Diverse intercettazioni lo hanno sorpreso a parlare con il figlio e con altri elementi del clan, lamentandosi del rapporto tra la figlia e il maresciallo. Pare che Scaduto sospettasse che fosse stata la figlia a mandarlo in carcere, proprio mentre stava rimettendo in piedi le sorti di Cosa nostra. Anche questa volta, però, il suo progetto è fallito grazie all’intervento dei carabinieri del comando provinciale diretto dal colonnello Antonio Di Stasio hanno arrestato 16 persone.

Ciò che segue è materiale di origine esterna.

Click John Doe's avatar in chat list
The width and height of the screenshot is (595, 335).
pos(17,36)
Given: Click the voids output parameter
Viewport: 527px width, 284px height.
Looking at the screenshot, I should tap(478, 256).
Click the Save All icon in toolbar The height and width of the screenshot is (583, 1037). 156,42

I militari avevano individuato un gruppo che imponeva il pizzo a diversi commercianti e seguendo quella pista sono risaliti a Scaduto individuandone i malavitosi progetti. Il boss voleva che ha portare a termine l’omicidio fosse un sicario fidato, suo figlio, ma pare che lui si fosse rifiutato. L’uccisione della ragazza doveva essere un esempio per il boss, un modo per ristabilire il concetto di onore mafioso.

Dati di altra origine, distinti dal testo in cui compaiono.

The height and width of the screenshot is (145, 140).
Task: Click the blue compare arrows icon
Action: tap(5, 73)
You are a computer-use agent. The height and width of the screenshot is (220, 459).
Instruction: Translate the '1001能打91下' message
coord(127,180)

Insieme al boss Pino Scaduto, le manette sono scattate per Pietro Liga, Antonino Virruso, Francesco Speciale, Giacinto Di Salvo, Salvatore Zizzo, Vito Guagliardo, Damiano D’Ugo, Vincenzo Urso, Andrea Lombardo, Michele Modica, Giovan Battista Rizzo, Giovanni Trapani, Francesco Lombardo, Andrea Carbone e Nicola Marsala. Nomi vecchi e nuovi del potere mafioso nella provincia di Palermo. Nessun imprenditore ha denunciato i ricatti del pizzo.